Meisterinne Katheryn asked me in the middle of the week to enter the A&S competition with my apron, which I had out at the time to show off, and I agreed. My documentation was not exhaustive or very long, so I quote it here:
I had no expectations, so when they called my name in court as the winner of the competition it was a complete surprise. But there you go, embroidery can be a winning concept. :)
ITEM: Embroidery, 16th Century on an apron. PLACE: Italy.
The embroidey on this apron is done in madder dyed silk thread on linen. The pattern is taken from the facsimile of a 1561 pattern book by Giovanni Ostavus(*) and the stitch is long-armed cross stitch(**) which was commonly used in the period(#).
This kind of counted embroidery was commonly applied to aprons, shift, smocks and shirts. Black and red were the most common colours, being very effectful against white linen.
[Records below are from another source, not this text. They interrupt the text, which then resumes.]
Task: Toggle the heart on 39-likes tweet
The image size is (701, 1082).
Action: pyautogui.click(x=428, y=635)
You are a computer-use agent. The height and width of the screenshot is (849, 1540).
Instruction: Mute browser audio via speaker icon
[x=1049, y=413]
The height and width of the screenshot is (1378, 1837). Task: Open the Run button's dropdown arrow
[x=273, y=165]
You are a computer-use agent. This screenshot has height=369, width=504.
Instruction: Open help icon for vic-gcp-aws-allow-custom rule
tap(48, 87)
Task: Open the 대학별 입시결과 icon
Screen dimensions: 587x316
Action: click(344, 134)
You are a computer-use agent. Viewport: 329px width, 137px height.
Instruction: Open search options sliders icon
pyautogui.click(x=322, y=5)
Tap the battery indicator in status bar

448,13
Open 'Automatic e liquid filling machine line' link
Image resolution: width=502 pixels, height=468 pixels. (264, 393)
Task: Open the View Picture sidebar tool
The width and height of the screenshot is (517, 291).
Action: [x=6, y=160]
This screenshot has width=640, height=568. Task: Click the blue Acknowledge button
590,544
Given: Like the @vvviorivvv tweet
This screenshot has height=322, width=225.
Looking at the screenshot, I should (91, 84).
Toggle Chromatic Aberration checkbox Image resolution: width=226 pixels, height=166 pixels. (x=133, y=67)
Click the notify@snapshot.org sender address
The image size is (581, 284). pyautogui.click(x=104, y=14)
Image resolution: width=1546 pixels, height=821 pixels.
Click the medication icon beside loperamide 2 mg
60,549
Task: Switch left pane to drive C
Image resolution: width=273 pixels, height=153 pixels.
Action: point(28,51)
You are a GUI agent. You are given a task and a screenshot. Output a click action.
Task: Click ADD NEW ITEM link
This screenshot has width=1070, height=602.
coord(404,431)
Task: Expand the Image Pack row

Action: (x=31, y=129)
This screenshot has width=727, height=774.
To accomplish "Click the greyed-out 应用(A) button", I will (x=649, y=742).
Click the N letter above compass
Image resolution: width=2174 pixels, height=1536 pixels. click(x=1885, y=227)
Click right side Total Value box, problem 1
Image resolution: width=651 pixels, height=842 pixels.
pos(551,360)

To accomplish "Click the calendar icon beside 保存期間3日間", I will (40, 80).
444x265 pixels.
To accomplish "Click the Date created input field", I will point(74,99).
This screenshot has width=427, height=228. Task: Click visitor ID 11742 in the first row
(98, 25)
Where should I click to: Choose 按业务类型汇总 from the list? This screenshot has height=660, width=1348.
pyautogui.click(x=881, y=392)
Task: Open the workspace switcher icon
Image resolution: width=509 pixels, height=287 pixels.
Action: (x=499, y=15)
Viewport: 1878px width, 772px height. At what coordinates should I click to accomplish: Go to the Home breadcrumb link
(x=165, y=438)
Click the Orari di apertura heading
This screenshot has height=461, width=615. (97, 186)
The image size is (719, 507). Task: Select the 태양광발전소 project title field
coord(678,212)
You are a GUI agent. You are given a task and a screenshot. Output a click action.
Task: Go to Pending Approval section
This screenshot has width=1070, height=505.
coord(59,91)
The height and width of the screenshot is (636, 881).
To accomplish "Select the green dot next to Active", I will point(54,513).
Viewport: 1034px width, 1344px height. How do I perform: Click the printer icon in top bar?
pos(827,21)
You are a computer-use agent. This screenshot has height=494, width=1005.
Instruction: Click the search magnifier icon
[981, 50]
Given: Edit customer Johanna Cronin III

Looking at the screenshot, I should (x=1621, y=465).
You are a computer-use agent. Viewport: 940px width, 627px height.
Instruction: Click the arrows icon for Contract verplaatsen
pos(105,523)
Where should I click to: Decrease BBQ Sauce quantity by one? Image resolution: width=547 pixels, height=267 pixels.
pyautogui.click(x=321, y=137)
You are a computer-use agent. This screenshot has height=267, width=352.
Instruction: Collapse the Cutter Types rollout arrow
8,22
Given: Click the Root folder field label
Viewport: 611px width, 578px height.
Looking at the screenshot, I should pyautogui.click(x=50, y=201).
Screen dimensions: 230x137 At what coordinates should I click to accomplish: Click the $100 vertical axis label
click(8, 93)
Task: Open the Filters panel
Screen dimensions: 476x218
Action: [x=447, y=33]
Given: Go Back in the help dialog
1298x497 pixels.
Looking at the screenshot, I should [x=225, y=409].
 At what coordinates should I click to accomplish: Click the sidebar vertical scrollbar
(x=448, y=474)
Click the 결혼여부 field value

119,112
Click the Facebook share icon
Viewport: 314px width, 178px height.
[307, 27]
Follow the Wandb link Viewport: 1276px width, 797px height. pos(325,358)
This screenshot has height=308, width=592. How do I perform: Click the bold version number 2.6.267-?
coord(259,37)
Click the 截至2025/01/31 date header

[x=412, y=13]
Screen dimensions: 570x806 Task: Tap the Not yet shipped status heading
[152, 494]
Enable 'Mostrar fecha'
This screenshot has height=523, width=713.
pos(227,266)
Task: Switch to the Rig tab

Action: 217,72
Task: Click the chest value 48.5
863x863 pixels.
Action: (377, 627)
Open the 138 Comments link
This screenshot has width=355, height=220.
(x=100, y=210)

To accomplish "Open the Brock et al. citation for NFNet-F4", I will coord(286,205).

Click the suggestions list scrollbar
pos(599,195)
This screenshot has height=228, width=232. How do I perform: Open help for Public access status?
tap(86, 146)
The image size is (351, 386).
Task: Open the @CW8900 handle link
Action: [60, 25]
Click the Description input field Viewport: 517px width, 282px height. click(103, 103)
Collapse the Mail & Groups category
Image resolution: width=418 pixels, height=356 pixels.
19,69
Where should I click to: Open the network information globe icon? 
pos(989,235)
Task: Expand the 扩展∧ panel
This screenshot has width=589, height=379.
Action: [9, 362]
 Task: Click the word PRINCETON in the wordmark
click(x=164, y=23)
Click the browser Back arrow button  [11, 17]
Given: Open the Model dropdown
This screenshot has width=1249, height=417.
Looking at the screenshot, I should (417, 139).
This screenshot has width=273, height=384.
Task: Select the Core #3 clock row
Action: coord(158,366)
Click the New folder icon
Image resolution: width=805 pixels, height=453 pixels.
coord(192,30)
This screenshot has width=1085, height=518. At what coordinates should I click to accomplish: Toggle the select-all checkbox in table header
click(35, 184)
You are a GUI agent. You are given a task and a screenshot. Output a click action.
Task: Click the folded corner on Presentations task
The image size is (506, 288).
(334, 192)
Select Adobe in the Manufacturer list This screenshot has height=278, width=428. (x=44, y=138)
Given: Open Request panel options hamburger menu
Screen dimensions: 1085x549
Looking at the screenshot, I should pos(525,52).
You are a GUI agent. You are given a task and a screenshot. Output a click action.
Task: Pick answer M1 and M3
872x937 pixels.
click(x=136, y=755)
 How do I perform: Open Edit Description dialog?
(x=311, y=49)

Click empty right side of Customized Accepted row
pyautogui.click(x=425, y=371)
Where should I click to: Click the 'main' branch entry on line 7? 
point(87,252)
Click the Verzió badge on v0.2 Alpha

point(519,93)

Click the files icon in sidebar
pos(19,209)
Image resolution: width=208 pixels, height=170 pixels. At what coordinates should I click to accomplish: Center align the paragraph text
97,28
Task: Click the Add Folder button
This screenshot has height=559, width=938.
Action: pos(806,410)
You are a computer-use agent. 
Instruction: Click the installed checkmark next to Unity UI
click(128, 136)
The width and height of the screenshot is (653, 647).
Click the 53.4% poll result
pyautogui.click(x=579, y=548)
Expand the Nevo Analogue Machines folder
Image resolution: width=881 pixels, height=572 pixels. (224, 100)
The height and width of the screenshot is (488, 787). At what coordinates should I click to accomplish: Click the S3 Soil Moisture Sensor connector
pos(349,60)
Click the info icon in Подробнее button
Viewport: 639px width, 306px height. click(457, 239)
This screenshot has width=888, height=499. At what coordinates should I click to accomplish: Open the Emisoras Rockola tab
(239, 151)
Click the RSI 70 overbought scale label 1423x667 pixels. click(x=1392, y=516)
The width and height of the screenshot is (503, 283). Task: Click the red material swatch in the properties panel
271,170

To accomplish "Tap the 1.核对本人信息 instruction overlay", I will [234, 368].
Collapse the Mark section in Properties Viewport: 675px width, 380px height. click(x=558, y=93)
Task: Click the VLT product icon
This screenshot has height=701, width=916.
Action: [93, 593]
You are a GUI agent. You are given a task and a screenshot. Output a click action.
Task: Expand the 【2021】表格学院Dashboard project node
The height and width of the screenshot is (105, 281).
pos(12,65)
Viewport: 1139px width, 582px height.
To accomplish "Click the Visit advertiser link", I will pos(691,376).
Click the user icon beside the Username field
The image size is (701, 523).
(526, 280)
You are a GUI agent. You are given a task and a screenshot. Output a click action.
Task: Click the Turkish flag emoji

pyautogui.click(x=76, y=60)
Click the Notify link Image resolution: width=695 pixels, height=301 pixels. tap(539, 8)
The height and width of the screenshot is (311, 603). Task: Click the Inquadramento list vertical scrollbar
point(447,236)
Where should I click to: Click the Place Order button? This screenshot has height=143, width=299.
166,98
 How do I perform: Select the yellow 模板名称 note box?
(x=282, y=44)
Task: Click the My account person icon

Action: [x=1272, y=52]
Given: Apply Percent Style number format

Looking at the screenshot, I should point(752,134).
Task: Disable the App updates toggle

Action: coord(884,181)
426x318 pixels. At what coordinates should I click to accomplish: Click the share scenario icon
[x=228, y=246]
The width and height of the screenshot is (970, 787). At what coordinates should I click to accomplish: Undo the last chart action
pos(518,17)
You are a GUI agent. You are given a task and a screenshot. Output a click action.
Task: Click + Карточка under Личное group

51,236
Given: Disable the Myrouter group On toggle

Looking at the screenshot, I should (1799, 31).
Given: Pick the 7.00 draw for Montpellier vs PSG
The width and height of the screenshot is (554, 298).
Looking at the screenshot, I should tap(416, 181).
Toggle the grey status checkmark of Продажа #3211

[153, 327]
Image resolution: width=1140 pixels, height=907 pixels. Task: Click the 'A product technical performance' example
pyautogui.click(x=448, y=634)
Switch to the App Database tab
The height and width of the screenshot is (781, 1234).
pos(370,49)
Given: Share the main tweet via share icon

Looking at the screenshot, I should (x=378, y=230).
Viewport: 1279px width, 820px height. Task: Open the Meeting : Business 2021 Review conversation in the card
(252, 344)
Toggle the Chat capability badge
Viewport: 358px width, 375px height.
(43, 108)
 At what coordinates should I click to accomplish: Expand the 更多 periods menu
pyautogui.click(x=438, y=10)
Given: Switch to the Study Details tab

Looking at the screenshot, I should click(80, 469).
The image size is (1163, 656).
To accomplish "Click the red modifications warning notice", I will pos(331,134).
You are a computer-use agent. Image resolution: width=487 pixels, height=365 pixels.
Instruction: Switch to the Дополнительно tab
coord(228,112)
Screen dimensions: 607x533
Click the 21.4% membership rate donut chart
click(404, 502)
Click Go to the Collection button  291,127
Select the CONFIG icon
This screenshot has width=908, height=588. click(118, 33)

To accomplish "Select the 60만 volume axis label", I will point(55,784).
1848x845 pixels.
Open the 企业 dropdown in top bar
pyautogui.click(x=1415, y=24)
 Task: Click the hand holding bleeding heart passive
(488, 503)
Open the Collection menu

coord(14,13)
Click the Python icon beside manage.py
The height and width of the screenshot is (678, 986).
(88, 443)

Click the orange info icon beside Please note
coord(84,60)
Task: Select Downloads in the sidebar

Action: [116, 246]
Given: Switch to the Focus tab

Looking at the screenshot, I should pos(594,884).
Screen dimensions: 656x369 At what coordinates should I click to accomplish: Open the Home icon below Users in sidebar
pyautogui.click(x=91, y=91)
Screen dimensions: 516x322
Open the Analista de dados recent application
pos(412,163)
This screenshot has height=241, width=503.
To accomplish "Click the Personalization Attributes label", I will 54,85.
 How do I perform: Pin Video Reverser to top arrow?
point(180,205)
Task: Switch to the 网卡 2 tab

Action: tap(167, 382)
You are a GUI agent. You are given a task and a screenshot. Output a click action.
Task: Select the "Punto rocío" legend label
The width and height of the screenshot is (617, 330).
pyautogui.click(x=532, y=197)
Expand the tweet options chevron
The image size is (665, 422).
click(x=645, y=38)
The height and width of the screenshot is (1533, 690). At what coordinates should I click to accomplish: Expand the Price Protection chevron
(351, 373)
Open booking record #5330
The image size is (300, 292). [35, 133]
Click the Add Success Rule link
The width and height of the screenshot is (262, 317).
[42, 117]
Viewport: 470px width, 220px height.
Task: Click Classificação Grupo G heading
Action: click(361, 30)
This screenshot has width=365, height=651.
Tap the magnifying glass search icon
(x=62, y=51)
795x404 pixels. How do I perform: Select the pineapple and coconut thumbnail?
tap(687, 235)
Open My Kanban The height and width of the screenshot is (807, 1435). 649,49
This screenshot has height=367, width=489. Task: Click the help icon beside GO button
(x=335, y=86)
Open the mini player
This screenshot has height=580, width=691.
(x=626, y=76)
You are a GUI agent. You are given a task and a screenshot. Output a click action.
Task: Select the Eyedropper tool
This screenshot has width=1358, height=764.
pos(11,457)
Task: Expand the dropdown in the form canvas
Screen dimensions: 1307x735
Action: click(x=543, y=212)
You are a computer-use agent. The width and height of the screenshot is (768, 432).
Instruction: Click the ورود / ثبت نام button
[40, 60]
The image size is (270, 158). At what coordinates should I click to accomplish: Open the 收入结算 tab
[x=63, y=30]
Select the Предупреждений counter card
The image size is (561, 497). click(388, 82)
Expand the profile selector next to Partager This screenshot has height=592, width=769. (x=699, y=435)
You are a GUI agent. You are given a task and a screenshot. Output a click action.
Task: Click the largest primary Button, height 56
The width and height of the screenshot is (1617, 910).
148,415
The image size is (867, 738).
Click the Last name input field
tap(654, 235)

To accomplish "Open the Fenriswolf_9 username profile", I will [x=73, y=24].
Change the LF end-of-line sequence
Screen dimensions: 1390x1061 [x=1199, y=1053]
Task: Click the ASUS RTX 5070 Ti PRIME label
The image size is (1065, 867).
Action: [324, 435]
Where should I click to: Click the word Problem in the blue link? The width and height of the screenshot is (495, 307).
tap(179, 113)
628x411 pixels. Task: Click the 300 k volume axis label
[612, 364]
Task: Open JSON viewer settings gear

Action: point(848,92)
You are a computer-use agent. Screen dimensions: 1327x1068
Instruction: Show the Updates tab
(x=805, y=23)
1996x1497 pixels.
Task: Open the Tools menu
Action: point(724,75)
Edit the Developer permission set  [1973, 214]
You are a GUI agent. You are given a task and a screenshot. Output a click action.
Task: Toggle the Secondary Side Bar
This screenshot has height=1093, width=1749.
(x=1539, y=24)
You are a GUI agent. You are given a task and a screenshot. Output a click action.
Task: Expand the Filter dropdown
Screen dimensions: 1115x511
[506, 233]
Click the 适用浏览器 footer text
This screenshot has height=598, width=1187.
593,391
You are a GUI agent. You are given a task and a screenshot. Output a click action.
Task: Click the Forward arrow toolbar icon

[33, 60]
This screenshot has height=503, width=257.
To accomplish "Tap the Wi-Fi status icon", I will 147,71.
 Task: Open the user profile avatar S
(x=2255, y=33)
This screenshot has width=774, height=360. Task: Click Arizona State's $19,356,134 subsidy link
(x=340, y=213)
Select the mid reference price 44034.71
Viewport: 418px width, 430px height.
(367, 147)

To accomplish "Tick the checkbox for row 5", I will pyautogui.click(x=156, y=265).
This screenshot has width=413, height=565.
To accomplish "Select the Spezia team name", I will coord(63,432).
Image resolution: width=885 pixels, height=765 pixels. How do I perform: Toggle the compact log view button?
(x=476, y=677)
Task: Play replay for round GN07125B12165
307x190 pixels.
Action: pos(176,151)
Queen Elizabeth's Wardrobe Unlockd lists an apron with "carnacion in graine silke"(##) - being a red colour. In Moda a Firenze a photo fo a detail of a painting by Alessandro Allori shows an apron with embroidery done in black(¤).
* La vera perfezione del disegno di Giovanni Ostavus, 1561. Available on-line at the University of Arizona.
**, # Embroideries at Hardwick Hall, a catalogue. Levey, Santina M.
(Stitch diagram drawing here).
## Queen Elizabeth's Wardrobe Unlockd. Arnold, Janed. Page 225.
¤ Moda a Firenze. Orsina Landini, Roberta & Niccoli, Bruna. Page 130.